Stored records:

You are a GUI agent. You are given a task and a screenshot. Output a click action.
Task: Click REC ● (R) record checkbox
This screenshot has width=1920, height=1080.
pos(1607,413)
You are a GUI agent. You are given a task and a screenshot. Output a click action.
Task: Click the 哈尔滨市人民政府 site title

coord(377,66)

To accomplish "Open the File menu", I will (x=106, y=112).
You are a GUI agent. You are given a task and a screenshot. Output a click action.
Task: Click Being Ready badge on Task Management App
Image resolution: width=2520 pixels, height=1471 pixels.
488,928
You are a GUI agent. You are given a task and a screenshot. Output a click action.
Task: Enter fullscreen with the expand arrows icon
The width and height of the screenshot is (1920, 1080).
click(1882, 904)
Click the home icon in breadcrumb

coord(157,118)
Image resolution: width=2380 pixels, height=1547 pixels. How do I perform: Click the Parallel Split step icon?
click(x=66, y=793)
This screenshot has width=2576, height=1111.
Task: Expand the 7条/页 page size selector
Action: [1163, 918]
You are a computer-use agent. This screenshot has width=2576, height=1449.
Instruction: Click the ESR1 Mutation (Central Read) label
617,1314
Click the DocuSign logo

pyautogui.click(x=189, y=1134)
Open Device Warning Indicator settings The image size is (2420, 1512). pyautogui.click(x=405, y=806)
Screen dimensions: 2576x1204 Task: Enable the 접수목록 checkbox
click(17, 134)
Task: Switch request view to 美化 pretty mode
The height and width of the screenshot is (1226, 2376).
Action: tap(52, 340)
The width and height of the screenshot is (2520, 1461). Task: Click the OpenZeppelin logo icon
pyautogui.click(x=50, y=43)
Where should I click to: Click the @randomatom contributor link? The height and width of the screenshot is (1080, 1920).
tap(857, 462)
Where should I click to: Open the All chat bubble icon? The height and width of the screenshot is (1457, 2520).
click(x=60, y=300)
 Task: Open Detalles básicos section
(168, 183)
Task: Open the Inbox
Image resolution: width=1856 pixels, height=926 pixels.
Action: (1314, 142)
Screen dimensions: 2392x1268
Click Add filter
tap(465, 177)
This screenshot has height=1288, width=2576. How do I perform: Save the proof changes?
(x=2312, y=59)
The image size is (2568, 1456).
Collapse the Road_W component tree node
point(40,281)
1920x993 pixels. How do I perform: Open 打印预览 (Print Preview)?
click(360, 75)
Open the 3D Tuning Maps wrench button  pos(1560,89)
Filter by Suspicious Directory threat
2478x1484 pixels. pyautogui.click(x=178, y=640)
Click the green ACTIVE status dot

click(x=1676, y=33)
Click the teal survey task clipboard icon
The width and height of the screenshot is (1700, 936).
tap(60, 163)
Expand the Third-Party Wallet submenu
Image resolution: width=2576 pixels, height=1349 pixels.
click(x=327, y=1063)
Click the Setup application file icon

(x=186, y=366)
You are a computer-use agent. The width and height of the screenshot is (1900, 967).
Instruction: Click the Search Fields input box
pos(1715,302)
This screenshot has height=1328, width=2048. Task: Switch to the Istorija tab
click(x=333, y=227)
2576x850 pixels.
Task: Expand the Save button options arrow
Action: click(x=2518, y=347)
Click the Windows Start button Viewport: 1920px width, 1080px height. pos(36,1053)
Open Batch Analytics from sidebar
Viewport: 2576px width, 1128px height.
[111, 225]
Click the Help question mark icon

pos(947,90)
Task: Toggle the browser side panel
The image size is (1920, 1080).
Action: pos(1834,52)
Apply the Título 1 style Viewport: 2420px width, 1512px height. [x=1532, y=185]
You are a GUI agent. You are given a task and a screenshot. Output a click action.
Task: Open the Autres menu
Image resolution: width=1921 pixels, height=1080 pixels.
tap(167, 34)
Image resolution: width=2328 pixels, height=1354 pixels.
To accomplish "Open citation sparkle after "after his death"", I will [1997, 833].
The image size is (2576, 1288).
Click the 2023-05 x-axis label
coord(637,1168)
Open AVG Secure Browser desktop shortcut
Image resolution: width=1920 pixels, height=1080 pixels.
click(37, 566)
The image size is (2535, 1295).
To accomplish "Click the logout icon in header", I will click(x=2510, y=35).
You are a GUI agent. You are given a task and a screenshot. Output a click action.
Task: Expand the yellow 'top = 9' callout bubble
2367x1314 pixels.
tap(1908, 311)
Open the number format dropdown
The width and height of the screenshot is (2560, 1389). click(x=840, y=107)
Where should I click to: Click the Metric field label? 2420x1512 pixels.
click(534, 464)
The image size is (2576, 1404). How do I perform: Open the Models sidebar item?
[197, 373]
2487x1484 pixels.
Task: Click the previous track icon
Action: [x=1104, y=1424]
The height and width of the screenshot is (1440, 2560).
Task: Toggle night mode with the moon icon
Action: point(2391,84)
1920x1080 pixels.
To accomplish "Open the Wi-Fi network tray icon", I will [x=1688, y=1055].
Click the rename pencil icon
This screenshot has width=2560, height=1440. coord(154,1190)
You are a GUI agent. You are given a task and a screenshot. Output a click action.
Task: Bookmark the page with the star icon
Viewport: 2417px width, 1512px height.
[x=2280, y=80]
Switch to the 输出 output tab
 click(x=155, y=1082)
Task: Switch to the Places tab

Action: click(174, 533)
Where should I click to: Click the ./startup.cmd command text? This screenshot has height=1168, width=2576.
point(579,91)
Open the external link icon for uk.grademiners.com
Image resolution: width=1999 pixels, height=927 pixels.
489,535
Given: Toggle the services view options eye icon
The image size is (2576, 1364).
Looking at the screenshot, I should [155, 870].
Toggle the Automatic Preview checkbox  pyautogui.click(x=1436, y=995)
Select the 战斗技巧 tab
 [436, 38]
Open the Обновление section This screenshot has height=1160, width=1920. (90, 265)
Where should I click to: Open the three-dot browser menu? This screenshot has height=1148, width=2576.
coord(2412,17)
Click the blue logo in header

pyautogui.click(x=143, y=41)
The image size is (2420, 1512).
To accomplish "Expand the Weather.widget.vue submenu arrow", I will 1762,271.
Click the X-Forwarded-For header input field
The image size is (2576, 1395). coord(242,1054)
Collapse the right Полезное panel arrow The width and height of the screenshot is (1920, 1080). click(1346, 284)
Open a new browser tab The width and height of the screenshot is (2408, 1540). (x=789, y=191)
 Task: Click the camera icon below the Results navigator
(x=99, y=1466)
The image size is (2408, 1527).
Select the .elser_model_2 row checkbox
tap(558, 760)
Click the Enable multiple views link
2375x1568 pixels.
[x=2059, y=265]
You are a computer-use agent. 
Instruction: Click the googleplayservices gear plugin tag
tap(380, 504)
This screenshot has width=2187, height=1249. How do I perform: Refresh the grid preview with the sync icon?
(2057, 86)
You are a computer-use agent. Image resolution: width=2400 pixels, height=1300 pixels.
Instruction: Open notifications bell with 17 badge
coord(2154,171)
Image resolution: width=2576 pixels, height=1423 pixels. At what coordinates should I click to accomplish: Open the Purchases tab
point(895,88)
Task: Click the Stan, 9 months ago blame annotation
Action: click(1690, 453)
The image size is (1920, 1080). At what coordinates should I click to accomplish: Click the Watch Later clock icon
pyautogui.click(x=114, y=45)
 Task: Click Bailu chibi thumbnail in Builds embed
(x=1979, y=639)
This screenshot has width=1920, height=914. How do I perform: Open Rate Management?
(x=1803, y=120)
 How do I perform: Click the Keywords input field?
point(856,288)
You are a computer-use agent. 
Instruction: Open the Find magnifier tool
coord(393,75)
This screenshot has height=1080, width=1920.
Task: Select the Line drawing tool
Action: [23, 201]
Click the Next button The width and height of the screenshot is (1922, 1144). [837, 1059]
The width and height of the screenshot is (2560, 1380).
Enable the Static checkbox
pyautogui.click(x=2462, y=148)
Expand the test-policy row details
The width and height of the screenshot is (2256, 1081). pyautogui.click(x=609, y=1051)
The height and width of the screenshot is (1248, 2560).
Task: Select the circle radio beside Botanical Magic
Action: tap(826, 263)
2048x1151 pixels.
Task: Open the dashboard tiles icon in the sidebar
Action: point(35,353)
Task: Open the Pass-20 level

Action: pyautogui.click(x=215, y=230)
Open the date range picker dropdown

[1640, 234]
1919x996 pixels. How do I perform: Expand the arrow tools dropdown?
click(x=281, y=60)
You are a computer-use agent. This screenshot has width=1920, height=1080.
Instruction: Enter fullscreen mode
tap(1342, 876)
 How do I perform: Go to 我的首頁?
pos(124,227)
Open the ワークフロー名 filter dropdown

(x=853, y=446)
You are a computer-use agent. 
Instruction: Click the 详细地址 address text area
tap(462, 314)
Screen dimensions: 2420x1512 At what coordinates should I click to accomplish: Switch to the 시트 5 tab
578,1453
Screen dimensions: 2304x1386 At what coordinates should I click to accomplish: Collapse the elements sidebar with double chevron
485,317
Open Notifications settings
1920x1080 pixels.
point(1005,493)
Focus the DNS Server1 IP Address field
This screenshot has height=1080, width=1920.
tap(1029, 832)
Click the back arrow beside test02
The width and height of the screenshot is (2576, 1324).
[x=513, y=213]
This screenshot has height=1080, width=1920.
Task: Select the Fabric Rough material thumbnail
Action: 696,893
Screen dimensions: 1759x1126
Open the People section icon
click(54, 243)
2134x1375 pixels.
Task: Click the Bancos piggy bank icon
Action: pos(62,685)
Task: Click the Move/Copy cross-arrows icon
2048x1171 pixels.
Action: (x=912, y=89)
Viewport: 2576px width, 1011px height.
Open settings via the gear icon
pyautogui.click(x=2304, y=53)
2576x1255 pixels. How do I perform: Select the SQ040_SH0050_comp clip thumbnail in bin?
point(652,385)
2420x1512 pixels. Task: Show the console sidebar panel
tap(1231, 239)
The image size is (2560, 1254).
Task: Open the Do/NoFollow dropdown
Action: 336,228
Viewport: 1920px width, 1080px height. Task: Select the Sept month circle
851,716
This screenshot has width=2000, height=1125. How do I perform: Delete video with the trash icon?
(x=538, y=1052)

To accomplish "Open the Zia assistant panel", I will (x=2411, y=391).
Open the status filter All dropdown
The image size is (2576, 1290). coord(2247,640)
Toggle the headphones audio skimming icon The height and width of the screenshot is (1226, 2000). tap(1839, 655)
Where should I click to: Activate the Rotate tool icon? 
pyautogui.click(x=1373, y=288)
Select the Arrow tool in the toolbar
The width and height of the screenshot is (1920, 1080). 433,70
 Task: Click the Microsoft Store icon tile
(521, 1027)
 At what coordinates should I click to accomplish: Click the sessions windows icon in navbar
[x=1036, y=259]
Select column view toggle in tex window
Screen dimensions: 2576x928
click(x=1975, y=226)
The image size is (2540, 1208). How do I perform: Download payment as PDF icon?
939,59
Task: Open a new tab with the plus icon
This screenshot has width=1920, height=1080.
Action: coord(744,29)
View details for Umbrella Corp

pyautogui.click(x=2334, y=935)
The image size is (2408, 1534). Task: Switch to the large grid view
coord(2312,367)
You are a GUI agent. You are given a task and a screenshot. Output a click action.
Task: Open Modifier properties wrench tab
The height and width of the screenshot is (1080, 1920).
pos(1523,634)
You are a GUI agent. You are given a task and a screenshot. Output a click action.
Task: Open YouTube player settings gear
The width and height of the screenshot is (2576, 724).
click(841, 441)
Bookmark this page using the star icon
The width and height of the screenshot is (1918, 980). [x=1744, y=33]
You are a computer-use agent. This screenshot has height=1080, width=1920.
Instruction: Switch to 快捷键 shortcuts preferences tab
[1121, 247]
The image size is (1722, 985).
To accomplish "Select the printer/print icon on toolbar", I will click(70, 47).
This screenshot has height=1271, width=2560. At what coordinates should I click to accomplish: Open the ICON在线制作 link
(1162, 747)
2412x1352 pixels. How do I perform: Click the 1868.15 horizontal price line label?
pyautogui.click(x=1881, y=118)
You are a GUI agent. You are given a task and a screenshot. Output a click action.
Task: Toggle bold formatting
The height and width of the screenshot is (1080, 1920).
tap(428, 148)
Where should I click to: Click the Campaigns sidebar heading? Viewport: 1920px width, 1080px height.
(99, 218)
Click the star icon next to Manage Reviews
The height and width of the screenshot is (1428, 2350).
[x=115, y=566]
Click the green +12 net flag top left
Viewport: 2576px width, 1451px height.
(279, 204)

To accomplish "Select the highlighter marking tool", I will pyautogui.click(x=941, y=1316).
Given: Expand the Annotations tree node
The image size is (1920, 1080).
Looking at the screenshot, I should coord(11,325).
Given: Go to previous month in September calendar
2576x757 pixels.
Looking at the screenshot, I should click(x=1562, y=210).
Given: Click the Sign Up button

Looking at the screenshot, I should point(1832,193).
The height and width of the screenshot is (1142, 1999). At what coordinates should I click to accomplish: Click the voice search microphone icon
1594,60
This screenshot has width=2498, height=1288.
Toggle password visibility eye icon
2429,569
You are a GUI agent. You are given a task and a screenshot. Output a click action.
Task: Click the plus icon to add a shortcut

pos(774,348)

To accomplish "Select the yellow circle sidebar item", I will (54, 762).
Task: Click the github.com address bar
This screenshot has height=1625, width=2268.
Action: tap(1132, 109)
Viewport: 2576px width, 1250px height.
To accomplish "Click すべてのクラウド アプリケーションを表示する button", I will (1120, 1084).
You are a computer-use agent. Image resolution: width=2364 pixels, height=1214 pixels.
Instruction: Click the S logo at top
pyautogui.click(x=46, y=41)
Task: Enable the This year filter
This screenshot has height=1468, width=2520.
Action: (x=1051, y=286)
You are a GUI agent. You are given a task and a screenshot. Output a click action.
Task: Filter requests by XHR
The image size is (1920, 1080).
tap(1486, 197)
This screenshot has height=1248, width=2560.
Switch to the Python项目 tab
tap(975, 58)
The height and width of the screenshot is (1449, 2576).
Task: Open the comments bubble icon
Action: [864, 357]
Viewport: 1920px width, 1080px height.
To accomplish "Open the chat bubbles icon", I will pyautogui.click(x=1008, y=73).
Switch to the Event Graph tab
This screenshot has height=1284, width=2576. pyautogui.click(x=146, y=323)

EXERCISE OBJECTIVE:
Go through the lines above and count those with "arrows"; report only the number.

EXPECTED ANSWER:
2